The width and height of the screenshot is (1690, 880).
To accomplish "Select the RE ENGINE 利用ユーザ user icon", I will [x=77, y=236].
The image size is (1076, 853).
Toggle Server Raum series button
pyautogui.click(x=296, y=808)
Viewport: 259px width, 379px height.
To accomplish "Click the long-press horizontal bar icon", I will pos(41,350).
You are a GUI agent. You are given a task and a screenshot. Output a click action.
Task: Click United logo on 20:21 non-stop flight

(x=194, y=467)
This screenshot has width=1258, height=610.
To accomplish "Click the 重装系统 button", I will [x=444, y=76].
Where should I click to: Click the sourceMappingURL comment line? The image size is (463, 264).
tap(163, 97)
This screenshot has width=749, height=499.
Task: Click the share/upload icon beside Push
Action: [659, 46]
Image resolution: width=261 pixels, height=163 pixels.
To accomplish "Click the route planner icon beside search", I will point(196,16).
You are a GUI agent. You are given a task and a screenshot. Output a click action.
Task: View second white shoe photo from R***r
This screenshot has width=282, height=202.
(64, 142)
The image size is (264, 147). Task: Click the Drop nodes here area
-*-
**Job**.
Render every line of the items above as a Markdown table with the columns Row and Line, numbering the lines in order. Skip blank lines.

**Solution for this problem**.
| Row | Line |
|---|---|
| 1 | The width and height of the screenshot is (1690, 880). |
| 2 | To accomplish "Select the RE ENGINE 利用ユーザ user icon", I will [x=77, y=236]. |
| 3 | The image size is (1076, 853). |
| 4 | Toggle Server Raum series button |
| 5 | pyautogui.click(x=296, y=808) |
| 6 | Viewport: 259px width, 379px height. |
| 7 | To accomplish "Click the long-press horizontal bar icon", I will pos(41,350). |
| 8 | You are a GUI agent. You are given a task and a screenshot. Output a click action. |
| 9 | Task: Click United logo on 20:21 non-stop flight |
| 10 | (x=194, y=467) |
| 11 | This screenshot has width=1258, height=610. |
| 12 | To accomplish "Click the 重装系统 button", I will [x=444, y=76]. |
| 13 | Where should I click to: Click the sourceMappingURL comment line? The image size is (463, 264). |
| 14 | tap(163, 97) |
| 15 | This screenshot has width=749, height=499. |
| 16 | Task: Click the share/upload icon beside Push |
| 17 | Action: [659, 46] |
| 18 | Image resolution: width=261 pixels, height=163 pixels. |
| 19 | To accomplish "Click the route planner icon beside search", I will point(196,16). |
| 20 | You are a GUI agent. You are given a task and a screenshot. Output a click action. |
| 21 | Task: View second white shoe photo from R***r |
| 22 | This screenshot has width=282, height=202. |
| 23 | (64, 142) |
| 24 | The image size is (264, 147). Task: Click the Drop nodes here area |